Hoffman first came to the public eye in a big way in 1997 when Boogie Nights was released. From there his career slowly, steadily, improved, culminating in his 2005 Oscar win for Best Supporting Actor in the title role in Capote. He also received numerous other awards and nominations, including three more Oscar nominations.

Hoffman was known for a largely quiet acting style. His characters seldom screamed or acted out. Even his villain characters, such as Owen Davian in the under-rated Mission Impossible III, tended to be quiet characters.

But that quiet apparently hid some serious demons. Hoffman went public with drug problems last year when, after a long span of sobriety, he checked into a rehab center. It seems, sadly, that the rehab was ineffective, as it is believed he died from a heroin overdose.

Hoffman was a brilliant and talented actor who will be severely missed.

Sic Transit Cal Worthington, 1920 – 2013

For this man, I can think of no better obituary than this.

Sic Transit Margaret Thatcher – 1925 – 2013


One of the towering figures of my youth has died. Margaret Thatcher has passed away from a stroke at the age of 87.

Born in the era between the wars, Thatcher originally studied chemistry and had a successful career in the field before going into politics. She eventually worked her way up through the Conservative Party ranks until, in 1979, she became the first female Prime Minister and the longest-serving PM of the modern age.

While in office, Thatcher was known for disempowering the trade unions, privatizing industries, helping to end the Cold War, bolstering morale at home, and waging a war abroad, retaking the Falkland Islands after Argentina’s ill-advised invasion. She helped bring the United Kingdom out of the doldrums of the “ex-empire” era and to a huge extent laid the groundwork for what the modern country has become.

I only feel so qualified to talk about her. I’m not British, after all, and wasn’t an adult during her time in office. So I’ll quote from Andrew Sullivan’s obituary of the Iron Lady.

To put it bluntly: The Britain I grew up in was insane. The government owned almost all major manufacturing, from coal to steel to automobiles. Owned. It employed almost every doctor and owned almost every hospital. Almost every university and elementary and high school was government-run. And in the 1970s, you could not help but realize as a young Brit, that you were living in a decaying museum – some horrifying mixture of Eastern European grimness surrounded by the sculptured bric-a-brac of statues and buildings and edifices that spoke of an empire on which the sun had once never set. Now, in contrast, we lived on the dark side of the moon and it was made up of damp, slowly degrading concrete.

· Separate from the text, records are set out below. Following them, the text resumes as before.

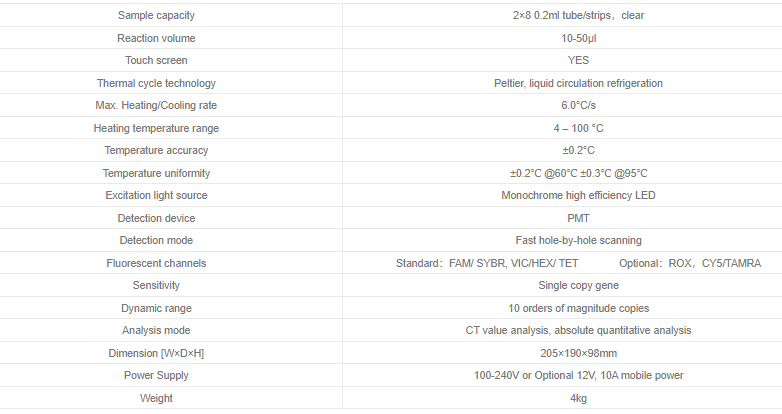Click the 'Temperature accuracy' label
Image resolution: width=782 pixels, height=414 pixels.
156,150
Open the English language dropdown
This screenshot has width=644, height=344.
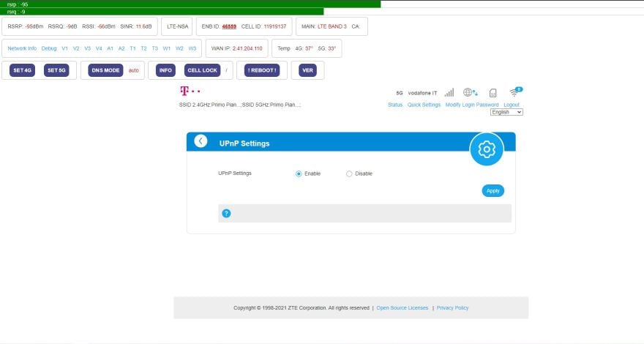pos(506,112)
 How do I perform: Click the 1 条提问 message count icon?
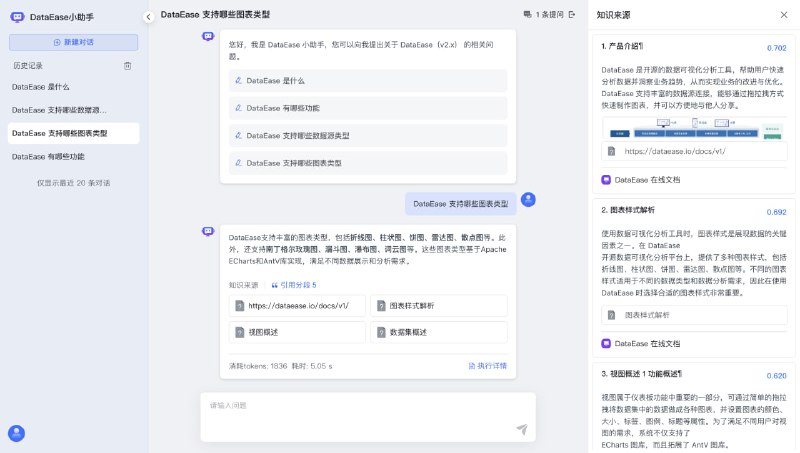pos(527,15)
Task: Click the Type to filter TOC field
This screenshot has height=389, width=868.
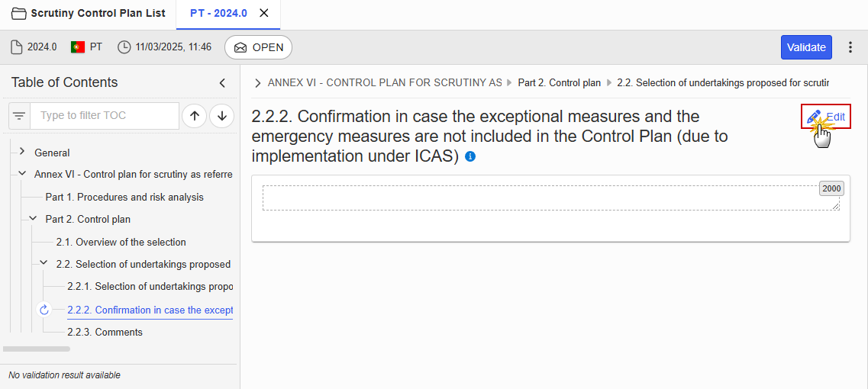Action: pos(105,116)
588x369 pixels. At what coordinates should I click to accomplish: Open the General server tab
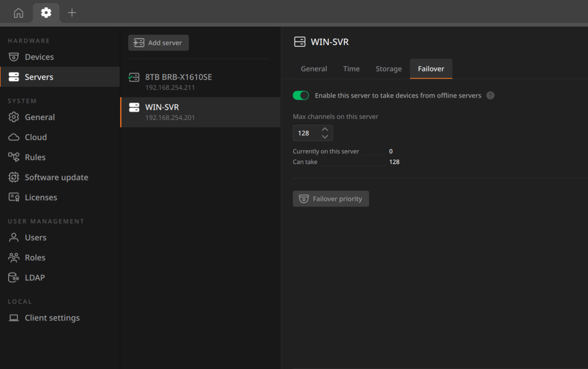(314, 69)
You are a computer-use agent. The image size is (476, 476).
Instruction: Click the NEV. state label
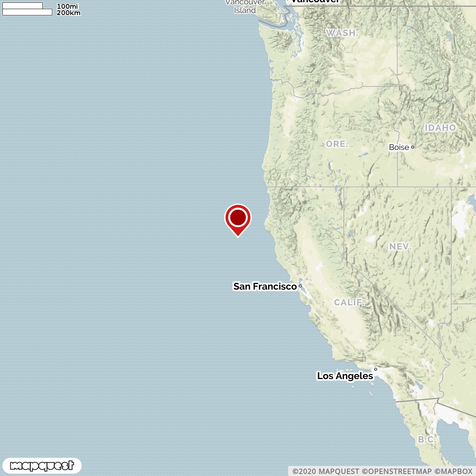click(400, 247)
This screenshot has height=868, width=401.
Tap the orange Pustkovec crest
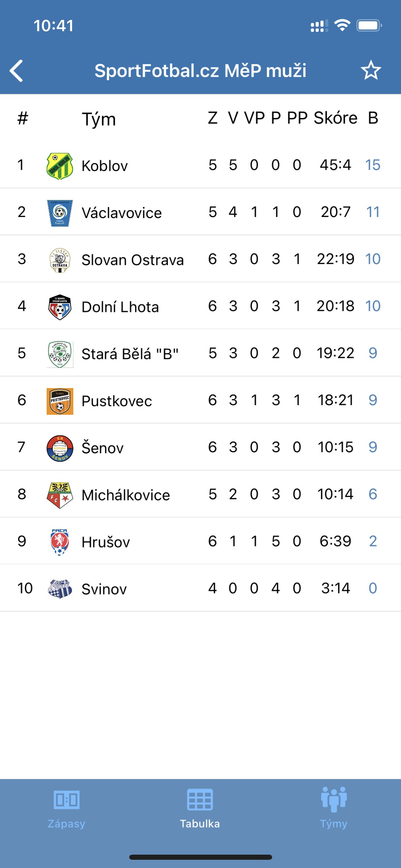click(x=60, y=401)
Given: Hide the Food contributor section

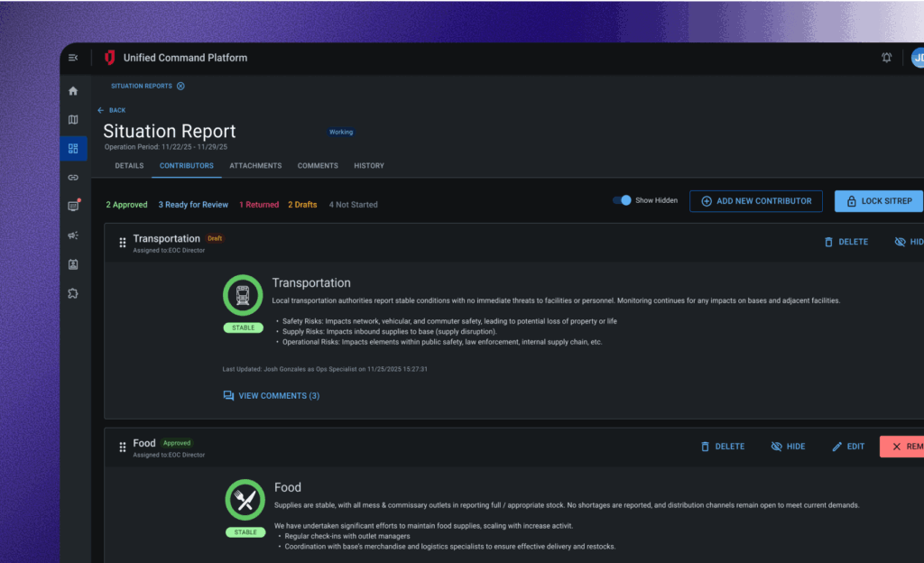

I owe my entire political obsession to the one person in British politics who refused to accept this state of affairs. You can read elsewhere the weighing of her legacy – but she definitively ended a truly poisonous, envious, inert period in Britain’s history. She divided the country deeply – and still does. She divided her opponents even more deeply, which was how she kept winning elections. She made some serious mistakes – the poll tax, opposition to German unification, insisting that Nelson Mandela was a terrorist – but few doubt she altered her country permanently, re-establishing the core basics of a free society and a free economy that Britain had intellectually bequeathed to the world and yet somehow lost in its own class-ridden, envy-choked socialist detour to immiseration.

Regardless of ones’ politics, Thatcher’s place in the annals of history cannot be denied. She was a force of nature that will be sorely missed.